AI trust startup Vijil raises $6M to prevent AI agents saying the wrong things
Artificial intelligence safety startup Vijil AI Inc. has closed on $6 million in seed funding as it launches its first cloud-based tools that promise to help companies build and deploy more reliable generative AI agents.
Today’s round was co-led by Mayfield LLC’s AIStart seed fund and Google LLC’s AI-focused seed fund, Gradient Ventures.
Vijil is focused on helping companies to deploy trustworthy AI agents such as chatbots and virtual assistants, with a focus on ensuring they’re in compliance with governance regulations. The startup explains that while AI agents have become one of the most successful use cases for generative AI, there are still a lot of issues with the technology that can cause serious headaches for the companies that deploy it.
For instance, there have been numerous incidents where AI agents have gone and recommended a competitor’s product or service, confabulated airline ticket refund policies and concocted legal cases that have no basis in reality.
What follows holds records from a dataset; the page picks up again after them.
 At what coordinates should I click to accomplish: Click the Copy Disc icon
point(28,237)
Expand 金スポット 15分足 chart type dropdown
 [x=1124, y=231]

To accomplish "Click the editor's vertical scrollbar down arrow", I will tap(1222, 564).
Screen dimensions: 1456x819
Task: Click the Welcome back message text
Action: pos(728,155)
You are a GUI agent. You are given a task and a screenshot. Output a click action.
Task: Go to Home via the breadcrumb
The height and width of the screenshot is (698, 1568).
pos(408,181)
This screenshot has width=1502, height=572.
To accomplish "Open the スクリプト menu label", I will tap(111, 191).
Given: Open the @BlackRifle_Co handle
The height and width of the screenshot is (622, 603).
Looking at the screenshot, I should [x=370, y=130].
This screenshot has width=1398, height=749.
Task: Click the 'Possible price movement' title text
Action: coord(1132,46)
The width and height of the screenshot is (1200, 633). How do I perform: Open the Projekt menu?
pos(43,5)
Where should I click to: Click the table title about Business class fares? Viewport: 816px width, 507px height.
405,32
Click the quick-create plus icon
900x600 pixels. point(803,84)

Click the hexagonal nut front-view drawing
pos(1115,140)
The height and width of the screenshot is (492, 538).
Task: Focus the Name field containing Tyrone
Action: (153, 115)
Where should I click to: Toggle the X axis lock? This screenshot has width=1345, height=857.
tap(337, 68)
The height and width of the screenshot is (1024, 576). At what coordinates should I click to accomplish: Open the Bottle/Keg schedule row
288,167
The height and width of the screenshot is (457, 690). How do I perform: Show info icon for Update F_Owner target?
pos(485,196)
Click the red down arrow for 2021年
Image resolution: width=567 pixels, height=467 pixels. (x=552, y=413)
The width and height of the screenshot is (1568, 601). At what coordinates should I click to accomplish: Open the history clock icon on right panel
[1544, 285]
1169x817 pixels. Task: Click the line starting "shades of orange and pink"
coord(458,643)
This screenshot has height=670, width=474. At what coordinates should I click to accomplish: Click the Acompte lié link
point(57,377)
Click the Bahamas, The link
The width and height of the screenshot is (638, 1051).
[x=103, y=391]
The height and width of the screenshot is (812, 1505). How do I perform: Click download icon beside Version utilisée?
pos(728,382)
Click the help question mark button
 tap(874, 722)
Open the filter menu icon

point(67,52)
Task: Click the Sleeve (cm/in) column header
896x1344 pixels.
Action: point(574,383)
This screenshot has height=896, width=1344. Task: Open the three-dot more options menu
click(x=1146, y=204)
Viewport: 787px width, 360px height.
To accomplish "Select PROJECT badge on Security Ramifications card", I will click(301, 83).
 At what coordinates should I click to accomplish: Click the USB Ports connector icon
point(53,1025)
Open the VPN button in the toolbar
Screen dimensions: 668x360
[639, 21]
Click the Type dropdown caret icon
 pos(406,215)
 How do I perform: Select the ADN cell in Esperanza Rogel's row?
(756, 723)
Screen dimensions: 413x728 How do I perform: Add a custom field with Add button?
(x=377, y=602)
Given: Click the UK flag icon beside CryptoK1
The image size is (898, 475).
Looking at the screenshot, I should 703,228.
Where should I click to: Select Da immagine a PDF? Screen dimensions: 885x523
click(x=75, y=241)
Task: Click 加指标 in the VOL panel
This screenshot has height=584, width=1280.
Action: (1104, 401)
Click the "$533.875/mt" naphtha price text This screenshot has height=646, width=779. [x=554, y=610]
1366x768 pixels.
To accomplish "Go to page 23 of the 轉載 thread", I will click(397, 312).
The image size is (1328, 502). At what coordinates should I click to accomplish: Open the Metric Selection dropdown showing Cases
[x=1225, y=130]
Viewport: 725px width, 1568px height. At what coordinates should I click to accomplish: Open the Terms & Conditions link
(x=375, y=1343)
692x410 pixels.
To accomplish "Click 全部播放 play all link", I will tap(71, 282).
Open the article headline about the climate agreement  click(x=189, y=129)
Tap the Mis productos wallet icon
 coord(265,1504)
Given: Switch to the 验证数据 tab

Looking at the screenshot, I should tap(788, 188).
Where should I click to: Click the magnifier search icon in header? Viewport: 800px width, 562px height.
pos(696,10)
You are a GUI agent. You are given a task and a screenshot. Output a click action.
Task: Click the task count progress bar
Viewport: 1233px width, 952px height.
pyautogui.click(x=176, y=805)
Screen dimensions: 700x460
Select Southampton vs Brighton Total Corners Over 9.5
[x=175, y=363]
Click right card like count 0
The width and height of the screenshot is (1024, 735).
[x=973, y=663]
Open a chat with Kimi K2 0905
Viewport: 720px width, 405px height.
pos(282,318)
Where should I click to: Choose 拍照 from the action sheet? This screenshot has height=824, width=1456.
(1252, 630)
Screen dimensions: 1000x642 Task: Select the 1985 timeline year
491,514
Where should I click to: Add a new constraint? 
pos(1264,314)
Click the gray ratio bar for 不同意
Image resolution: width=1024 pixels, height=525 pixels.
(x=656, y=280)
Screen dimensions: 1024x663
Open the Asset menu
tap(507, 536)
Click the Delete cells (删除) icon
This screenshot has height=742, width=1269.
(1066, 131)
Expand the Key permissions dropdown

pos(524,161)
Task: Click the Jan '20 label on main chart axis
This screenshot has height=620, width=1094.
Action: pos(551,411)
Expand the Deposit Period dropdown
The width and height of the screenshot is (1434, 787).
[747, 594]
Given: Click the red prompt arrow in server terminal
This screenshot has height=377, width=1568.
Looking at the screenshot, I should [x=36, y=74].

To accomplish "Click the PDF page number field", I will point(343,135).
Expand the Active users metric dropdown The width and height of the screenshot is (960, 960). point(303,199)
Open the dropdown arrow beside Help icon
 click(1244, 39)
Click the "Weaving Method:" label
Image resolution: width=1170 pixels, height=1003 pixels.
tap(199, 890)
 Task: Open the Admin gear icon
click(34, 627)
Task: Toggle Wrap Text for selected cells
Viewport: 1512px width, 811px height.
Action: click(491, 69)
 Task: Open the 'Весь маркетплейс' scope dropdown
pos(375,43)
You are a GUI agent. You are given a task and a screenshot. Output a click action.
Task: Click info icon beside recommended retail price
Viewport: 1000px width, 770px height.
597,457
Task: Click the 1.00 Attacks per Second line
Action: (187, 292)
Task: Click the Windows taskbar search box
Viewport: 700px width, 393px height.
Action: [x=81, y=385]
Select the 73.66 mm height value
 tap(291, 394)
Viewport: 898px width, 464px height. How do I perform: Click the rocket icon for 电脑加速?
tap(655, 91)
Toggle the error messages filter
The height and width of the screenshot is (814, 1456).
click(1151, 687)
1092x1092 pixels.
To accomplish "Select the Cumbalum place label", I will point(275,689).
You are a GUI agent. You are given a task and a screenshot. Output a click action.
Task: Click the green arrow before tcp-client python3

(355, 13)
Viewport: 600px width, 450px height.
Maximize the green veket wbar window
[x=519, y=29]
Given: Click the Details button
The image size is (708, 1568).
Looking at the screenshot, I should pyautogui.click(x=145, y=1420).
The problems stem from the unreliability of the large language models that provide the foundation for AI agents. When put under atypical conditions, many LLMs start “hallucinating” and generating unwanted responses that can be seriously damaging for some companies. Some of the well known risks include generative AI models making egregious mistakes, asserting falsehoods, divulging confidential or personal information, toxic responses, creating malware and generating responses that are unethical, biased, unfair and even dangerous.
Vijil says enterprises cannot build and deploy trustworthy AI agents because they have no way to measure “trust” with any degree of accuracy. To do this, companies typically rely on external red-team consultants, use AI benchmarks or simply surrender to “vibe checks,” but such methods are clearly inadequate, especially when trying to deploy an AI agent at large scale.
“We cannot trust autonomous agents today, no matter how intelligent they may seem, the way we trust the people we employ,” said Vijil co-founder and Chief Executive Vin Sharma. “As humans, we have had 4 million years of genetic evolution and 400,000 years of cultural evolution to understand interpersonal trust. And we have metrics and mechanisms to measure and maintain that trust. But AI agents must earn our trust starting with a deficit.”
Vijil says its cloud-based platform, available in private preview via the Google Cloud Marketplace from today, provides an alternative to measuring AI agent’s trustworthiness. It does this by evaluating the behavior of AI agents through a series of automated tests that can be tailored to specific business contexts.
One advantage of Vijil’s platform is that it requires only a few small samples of data from each customer about its model’s usage, and from there it can create a comprehensive test suite to measure how it performs in almost any kind of scenario within that context. It then scores the model for its performance, reliability, privacy, security and safety.
Once the tests are complete, Vijli then helps customers to mitigate any of the risks found in its evaluations using a “defense-in-depth” strategy that puts several layers of safeguards in place. The first is a perimeter defense mechanism that’s able to detect malicious prompts and unsafe responses, and it can adaptively learn so as to improve the AI model’s compliance and safety.
Vijil says its platform is applicable to various generative AI systems, including open-source large language models, closed AI application programming interfaces, retrieval-augmented generation applications and AI agents.
Google Cloud Director of Product Management Manvinder Singh said his company is pleased to collaborate with Vijil to help its customers adapt its AI models for trust. “By adapting the Google Responsible Generative AI Toolkit to the needs of enterprises in various industries, Vijil provides critical capabilities for AI developers to preserve the privacy, security and safety of custom models downstream with the same rigor that went into their original release,” he said.